Travis Perkins has seen revenue and profits rise, but has sounded a note of caution over the UK’s vote to exit the EU and the resultant uncertainty in the market.
The owner of Toolstation, Wickes and Benchmarx saw group revenue rise to 3.11 billion in H1 2016, up from £2.94 billion in H1 2015, up 3.1% like-for-like. Adjusted profit before taxation was up 10.2% to £184 million (H1 2016) from £167 million (H1 2015).
The General Merchanting side of Travis Perkins’ business saw revenue increase by 6.7%, and like-for-like sales by 2.9%. The strong revenue growth was in part due to the conversion of 13 Keyline branches to Travis Perkins, the opening of 10 new Benchmarx branches and one extra trading day in the period.
After a strong first quarter, like-for-like sales growth slowed in the second quarter, owing to a number of factors including – the group said – “the deferral of projects ahead of the EU referendum”.
It added: “Adjusted operating margin improved, driven by continued focus on operating efficiency, as well as further improvements to the profitability of Benchmarx.”
The consumer division saw total revenue growth of 10.5%, with like-for-like growth of 6.5%. Wickes sales continued to grow strongly delivering significant market share gains.
The Toolstation network continued to grow, with 16 branches added in the first half of 2016. The roll out of new Wickes format stores accelerated with 14 store refits, one new store and one store relocated during the period.
CEO John Carter echoed those Brexit concerns in his statement: “The solid performance in the first half of 2016 reflects our leading market positions, the hard work of our teams and the investments we have been making to improve all aspects of our business.
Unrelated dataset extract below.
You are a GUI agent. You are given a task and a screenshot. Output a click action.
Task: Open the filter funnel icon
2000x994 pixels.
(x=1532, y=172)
The investments to extend our range, build out our distribution infrastructure, expand our network and accelerate our online growth have helped us continue to win market share and to position us well for the future. We plan to continue to invest in our businesses where we can generate strong returns and create value for our shareholders over the long-term.
“It is clear that the result of the EU referendum has created significant uncertainty in the outlook for our end markets and we did experience weaker demand in the run up to and immediately following the referendum. Our two-year like-for-like sales in July have been below the levels we experienced in the second quarter, however we have seen a gradual improvement through the course of the month.
“In our view it is too early to precisely predict end market demand and we will continue to monitor the lead indicators we track and will react accordingly. We have a proven track record of reacting swiftly to changes in market conditions, and the strength of the Group’s balance sheet, the competitive advantage we have created through the investments we have made and our ability to flex the cost base leaves us well positioned to continue to win market share and drive shareholder value over the medium term.”
The financial statement emphasised the Brexit concerns: “The decision to leave the European Union has created significant uncertainty and the effects on the Group’s two key leading indicators, secondary housing transactions and consumer confidence, remain unclear though they are unlikely to be positive. The Group has therefore adopted a cautious stance until end market demand becomes clearer.”